- REQUIRED WORK
Extract the full listing verbatim and drop any pictures from your copy.

########################################

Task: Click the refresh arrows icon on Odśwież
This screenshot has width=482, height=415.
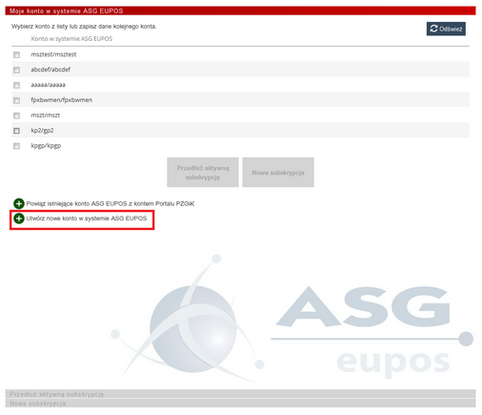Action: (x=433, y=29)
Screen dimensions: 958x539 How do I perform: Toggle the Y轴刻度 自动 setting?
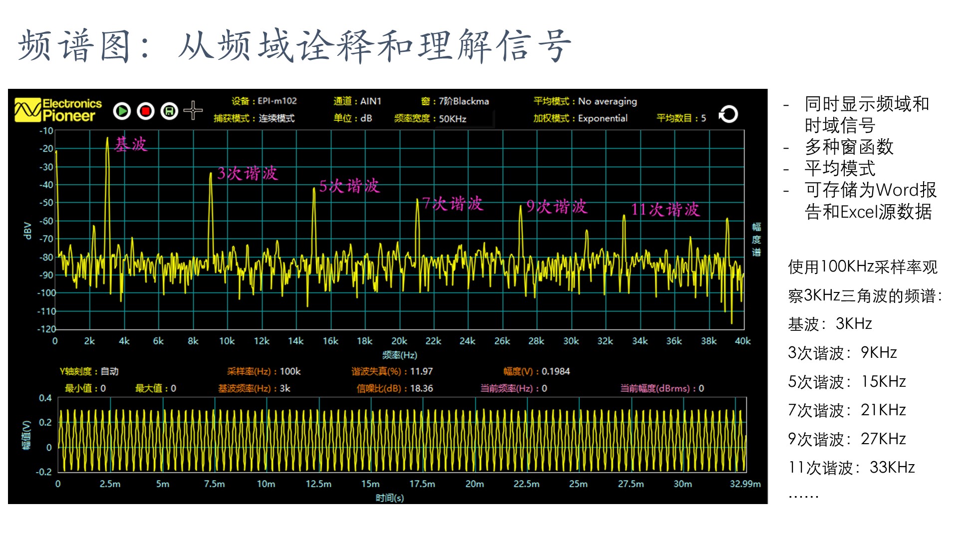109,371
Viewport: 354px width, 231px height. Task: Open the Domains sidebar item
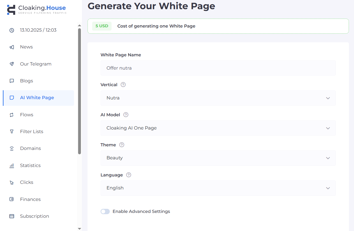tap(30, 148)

########################################

- OUTPUT OF THE EXERCISE
Task: Click the refresh arrows icon on Odśwież
This screenshot has width=482, height=415.
Action: (x=433, y=29)
Screen dimensions: 958x539 How do I perform: Toggle the Y轴刻度 自动 setting?
109,371
Viewport: 354px width, 231px height. Task: Open the Domains sidebar item
tap(30, 148)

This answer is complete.